Authors:
Joel Reardon, Serge Egelman, Kenneth A. Bamberger & Laurel E. McGrane
Preview:
While legal scholars have cited decades of computer science research that demonstrates why anonymity is hard (and that datasets should not be labelled as “anonymous” cavalierly), industry and legal practitioners have not heeded those warnings: many organizations trafficking in consumer data continue to assert to customers, courts, and regulators, that their data is anonymous or “deidentified.” We acquired datasets from multiple data brokers to demonstrate empirically why this is false. Using publicly available email addresses found in data breaches posted on the Internet, we trivially reidentified 88% of the hashed email addresses that we obtained; using modern password-cracking techniques, we were able to reidentify 97% of the 6 million email addresses that we collected. Reidentifying hashed email addresses need not rely on illicit data or specialized hardware: by constructing rainbow tables with synthetic data representative of typical email addresses, we reidentified most of the hashed email addresses. In all cases, the hashed email addresses were linked to other device-based identifiers (e.g., mobile device advertising IDs, IPs, etc.), demonstrating why device-based identifiers have long been considered personally identifiable information.
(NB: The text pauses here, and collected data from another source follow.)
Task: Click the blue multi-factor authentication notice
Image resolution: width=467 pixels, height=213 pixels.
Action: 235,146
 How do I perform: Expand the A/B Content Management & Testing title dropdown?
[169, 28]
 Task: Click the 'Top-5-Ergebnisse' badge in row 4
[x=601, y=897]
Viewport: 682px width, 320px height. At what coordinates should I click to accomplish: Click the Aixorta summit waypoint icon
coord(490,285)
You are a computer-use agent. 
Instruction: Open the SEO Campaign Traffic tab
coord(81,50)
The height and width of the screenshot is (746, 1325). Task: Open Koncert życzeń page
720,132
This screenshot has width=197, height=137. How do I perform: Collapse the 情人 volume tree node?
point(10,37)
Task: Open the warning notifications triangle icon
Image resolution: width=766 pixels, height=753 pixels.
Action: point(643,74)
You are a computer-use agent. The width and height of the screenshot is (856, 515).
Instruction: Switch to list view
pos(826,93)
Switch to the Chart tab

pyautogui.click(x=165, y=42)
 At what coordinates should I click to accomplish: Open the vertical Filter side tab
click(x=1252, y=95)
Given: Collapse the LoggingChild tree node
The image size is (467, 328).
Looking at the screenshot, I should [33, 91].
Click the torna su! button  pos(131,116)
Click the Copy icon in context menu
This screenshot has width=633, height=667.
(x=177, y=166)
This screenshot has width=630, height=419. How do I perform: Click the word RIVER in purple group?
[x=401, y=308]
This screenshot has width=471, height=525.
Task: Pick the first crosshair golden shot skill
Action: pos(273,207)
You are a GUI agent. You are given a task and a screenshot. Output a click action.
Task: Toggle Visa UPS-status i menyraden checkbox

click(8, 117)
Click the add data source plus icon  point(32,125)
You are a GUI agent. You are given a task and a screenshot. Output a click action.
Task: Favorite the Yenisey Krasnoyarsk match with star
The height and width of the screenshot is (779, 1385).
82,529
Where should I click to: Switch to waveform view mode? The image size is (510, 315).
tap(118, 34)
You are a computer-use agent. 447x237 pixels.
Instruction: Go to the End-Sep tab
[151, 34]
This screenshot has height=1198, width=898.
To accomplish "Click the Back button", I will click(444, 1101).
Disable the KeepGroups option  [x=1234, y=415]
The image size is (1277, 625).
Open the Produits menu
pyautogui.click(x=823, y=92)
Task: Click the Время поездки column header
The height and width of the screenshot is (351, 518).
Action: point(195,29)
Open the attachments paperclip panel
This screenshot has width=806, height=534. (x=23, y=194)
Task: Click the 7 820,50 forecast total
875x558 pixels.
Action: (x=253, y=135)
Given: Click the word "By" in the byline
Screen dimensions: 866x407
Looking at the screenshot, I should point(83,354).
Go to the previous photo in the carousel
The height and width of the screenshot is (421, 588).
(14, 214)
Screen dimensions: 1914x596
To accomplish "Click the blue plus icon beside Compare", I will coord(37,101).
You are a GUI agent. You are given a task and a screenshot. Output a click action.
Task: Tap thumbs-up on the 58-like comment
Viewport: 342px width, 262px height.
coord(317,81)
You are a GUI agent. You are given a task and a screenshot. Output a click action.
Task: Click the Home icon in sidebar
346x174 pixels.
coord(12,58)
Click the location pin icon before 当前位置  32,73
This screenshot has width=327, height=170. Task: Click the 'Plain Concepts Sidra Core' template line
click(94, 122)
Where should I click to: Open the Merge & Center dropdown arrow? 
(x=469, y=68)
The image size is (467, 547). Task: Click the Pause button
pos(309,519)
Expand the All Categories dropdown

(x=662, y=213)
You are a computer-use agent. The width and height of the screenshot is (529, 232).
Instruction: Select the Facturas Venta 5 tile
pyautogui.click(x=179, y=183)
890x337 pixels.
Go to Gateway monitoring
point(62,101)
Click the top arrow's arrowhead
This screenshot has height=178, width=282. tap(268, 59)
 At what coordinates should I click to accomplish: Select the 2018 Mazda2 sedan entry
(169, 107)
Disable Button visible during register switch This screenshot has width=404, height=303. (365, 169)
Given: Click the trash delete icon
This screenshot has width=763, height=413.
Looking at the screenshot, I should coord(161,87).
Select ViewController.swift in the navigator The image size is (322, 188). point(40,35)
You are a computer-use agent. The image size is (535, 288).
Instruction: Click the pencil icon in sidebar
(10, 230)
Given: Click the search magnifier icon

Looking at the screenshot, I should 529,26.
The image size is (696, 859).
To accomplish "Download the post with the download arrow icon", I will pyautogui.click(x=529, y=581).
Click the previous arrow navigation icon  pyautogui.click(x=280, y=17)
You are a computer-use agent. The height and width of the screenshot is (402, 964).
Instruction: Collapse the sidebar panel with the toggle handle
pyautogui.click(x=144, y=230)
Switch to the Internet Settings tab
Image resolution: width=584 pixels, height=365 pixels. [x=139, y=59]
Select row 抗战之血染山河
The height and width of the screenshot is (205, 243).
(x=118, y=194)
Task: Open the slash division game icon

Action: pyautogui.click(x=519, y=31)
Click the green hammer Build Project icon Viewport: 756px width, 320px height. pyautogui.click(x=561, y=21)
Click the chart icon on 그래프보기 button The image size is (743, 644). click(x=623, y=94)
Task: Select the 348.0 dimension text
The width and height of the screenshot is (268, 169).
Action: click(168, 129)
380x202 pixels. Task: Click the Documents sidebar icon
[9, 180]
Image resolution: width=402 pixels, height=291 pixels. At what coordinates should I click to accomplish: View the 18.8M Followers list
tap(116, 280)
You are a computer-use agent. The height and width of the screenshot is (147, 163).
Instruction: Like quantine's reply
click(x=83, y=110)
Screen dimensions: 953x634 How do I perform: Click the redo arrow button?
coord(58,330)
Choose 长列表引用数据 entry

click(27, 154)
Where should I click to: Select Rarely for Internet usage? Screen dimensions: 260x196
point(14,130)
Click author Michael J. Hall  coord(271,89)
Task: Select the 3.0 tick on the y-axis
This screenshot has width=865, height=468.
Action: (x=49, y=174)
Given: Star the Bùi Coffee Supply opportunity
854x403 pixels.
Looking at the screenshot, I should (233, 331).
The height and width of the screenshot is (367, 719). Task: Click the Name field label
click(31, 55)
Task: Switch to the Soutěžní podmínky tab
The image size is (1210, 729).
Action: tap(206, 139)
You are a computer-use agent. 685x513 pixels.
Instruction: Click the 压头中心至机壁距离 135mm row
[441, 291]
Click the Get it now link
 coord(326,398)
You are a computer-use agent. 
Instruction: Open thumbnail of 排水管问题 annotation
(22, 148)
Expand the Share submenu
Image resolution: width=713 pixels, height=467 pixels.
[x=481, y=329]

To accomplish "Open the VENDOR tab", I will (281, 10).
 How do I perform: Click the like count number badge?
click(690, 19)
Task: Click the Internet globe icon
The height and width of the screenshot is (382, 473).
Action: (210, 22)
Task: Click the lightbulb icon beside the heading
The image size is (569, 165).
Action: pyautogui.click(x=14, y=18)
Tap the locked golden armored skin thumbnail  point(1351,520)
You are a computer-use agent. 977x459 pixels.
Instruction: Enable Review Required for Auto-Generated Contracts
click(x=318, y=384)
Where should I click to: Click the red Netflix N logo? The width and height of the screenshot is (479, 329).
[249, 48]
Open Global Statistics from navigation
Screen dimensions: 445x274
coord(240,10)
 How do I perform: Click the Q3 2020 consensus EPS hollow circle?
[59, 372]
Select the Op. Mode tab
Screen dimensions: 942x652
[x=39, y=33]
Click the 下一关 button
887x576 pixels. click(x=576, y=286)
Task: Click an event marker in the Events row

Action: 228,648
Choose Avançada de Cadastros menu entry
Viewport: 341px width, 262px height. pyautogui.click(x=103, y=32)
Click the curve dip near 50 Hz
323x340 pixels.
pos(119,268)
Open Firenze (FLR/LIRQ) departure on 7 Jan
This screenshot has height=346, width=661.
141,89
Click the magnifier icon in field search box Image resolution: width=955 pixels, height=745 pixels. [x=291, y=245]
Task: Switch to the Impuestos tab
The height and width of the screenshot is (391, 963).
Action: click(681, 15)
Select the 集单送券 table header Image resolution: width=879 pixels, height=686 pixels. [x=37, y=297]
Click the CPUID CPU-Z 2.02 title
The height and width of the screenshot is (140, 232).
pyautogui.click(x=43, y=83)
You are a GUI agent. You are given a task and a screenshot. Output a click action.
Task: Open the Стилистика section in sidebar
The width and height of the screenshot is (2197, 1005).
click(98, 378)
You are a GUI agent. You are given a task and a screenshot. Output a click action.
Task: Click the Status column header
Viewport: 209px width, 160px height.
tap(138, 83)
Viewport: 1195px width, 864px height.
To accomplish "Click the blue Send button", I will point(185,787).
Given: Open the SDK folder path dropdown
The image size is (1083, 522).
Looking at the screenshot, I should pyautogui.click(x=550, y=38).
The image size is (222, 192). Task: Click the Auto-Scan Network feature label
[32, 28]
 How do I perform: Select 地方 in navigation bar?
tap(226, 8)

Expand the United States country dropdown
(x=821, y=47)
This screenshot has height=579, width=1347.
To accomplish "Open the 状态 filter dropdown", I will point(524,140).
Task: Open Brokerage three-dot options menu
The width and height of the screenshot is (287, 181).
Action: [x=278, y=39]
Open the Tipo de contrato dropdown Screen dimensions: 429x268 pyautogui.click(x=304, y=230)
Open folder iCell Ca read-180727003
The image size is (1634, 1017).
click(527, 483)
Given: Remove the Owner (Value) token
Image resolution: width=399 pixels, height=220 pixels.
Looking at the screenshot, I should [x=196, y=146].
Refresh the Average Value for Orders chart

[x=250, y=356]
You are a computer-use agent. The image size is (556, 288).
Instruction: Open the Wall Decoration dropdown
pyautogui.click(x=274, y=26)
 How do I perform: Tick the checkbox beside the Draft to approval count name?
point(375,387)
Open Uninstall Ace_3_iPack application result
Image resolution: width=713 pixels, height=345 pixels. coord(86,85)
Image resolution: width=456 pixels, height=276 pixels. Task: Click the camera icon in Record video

Relatedly, organizations trafficking in this data make another assertion, that this data was collected from consumers with their consent. To evaluate this claim, we performed a survey (n=369), in which we emailed a subset of the reidentified individuals in our datasets to recruit them to participate. This survey asked participants about their recollections of having provided consent (99% had no recollection) and their feelings about the sale of their information (94% were opposed, while 77% said they planned to submit deletion requests). Overall, our study shows that hashed email addresses and device identifiers do not come close to meeting commonly understood definitions of “anonymous” or “deidentified” data, and that any notion of “consent” must also involve a similarly tortured definition. We argue that this industry and its defenders are not simply misinformed or indifferent to the veracity of their statements, but that this is an example of Plato’s “noble lie”: their entire social order relies on these demonstrably untrue statements being believed by courts, regulators, policymakers, and the public.